WORK TASK ▸ Print the records again, matching each line exactly.

[Saved entries]
============

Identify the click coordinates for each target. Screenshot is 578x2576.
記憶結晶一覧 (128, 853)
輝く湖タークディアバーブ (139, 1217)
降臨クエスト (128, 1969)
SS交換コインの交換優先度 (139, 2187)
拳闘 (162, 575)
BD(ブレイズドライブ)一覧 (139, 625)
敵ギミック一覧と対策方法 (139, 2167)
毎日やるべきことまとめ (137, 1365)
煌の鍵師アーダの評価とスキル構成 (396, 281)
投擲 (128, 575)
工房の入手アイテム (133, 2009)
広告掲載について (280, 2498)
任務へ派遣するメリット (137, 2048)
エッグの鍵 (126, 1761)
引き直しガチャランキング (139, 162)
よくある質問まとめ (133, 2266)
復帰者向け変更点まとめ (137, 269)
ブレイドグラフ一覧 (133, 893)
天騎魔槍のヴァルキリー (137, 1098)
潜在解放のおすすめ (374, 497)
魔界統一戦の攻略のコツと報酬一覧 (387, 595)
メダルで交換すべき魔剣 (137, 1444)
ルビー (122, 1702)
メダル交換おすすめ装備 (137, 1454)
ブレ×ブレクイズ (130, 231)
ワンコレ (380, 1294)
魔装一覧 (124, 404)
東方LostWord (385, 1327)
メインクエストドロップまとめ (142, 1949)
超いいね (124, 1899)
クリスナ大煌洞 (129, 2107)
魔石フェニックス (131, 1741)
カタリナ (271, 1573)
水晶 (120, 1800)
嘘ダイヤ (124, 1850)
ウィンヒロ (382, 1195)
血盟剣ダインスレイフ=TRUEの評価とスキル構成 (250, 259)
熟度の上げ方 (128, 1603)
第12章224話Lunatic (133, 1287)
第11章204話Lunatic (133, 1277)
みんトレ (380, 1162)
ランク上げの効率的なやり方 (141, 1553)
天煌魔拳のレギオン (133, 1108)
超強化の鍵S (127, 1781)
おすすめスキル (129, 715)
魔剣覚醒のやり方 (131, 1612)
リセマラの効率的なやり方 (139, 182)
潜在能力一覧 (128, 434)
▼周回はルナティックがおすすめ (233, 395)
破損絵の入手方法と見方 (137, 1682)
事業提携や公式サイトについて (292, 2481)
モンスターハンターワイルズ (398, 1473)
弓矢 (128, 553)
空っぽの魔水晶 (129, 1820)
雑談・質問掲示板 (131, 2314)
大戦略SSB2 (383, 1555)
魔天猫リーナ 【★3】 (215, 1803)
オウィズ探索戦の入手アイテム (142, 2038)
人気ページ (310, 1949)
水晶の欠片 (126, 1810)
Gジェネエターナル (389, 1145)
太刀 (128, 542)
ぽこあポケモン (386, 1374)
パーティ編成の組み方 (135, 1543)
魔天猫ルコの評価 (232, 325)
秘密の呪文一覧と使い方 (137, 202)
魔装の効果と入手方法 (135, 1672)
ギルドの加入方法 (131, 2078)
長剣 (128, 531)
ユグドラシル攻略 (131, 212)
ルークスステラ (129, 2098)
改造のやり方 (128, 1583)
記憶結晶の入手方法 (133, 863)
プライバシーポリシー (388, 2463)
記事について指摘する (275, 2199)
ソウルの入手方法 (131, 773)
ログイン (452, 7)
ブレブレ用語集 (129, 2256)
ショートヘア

============

SOLUTION ▸
Identify the click coordinates for each target. Screenshot is 578x2576.
記憶結晶一覧 (128, 853)
輝く湖タークディアバーブ (139, 1217)
降臨クエスト (128, 1969)
SS交換コインの交換優先度 (139, 2187)
拳闘 (162, 575)
BD(ブレイズドライブ)一覧 (139, 625)
敵ギミック一覧と対策方法 (139, 2167)
毎日やるべきことまとめ (137, 1365)
煌の鍵師アーダの評価とスキル構成 (396, 281)
投擲 (128, 575)
工房の入手アイテム (133, 2009)
広告掲載について (280, 2498)
任務へ派遣するメリット (137, 2048)
エッグの鍵 (126, 1761)
引き直しガチャランキング (139, 162)
よくある質問まとめ (133, 2266)
復帰者向け変更点まとめ (137, 269)
ブレイドグラフ一覧 (133, 893)
天騎魔槍のヴァルキリー (137, 1098)
潜在解放のおすすめ (374, 497)
魔界統一戦の攻略のコツと報酬一覧 (387, 595)
メダルで交換すべき魔剣 (137, 1444)
ルビー (122, 1702)
メダル交換おすすめ装備 (137, 1454)
ブレ×ブレクイズ (130, 231)
ワンコレ (380, 1294)
魔装一覧 (124, 404)
東方LostWord (385, 1327)
メインクエストドロップまとめ (142, 1949)
超いいね (124, 1899)
クリスナ大煌洞 (129, 2107)
魔石フェニックス (131, 1741)
カタリナ (271, 1573)
水晶 (120, 1800)
嘘ダイヤ (124, 1850)
ウィンヒロ (382, 1195)
血盟剣ダインスレイフ=TRUEの評価とスキル構成 (250, 259)
熟度の上げ方 (128, 1603)
第12章224話Lunatic (133, 1287)
第11章204話Lunatic (133, 1277)
みんトレ (380, 1162)
ランク上げの効率的なやり方 (141, 1553)
天煌魔拳のレギオン (133, 1108)
超強化の鍵S (127, 1781)
おすすめスキル (129, 715)
魔剣覚醒のやり方 (131, 1612)
リセマラの効率的なやり方 (139, 182)
潜在能力一覧 (128, 434)
▼周回はルナティックがおすすめ (233, 395)
破損絵の入手方法と見方 (137, 1682)
事業提携や公式サイトについて (292, 2481)
モンスターハンターワイルズ (398, 1473)
弓矢 (128, 553)
空っぽの魔水晶 (129, 1820)
雑談・質問掲示板 (131, 2314)
大戦略SSB2 (383, 1555)
魔天猫リーナ 【★3】 (215, 1803)
オウィズ探索戦の入手アイテム (142, 2038)
人気ページ (310, 1949)
水晶の欠片 (126, 1810)
Gジェネエターナル (389, 1145)
太刀 (128, 542)
ぽこあポケモン (386, 1374)
パーティ編成の組み方 (135, 1543)
魔天猫ルコの評価 (232, 325)
秘密の呪文一覧と使い方 (137, 202)
魔装の効果と入手方法 (135, 1672)
ギルドの加入方法 (131, 2078)
長剣 (128, 531)
ユグドラシル攻略 (131, 212)
ルークスステラ (129, 2098)
改造のやり方 (128, 1583)
記憶結晶の入手方法 (133, 863)
プライバシーポリシー (388, 2463)
記事について指摘する (275, 2199)
ソウルの入手方法 (131, 773)
ログイン (452, 7)
ブレブレ用語集 (129, 2256)
ショートヘア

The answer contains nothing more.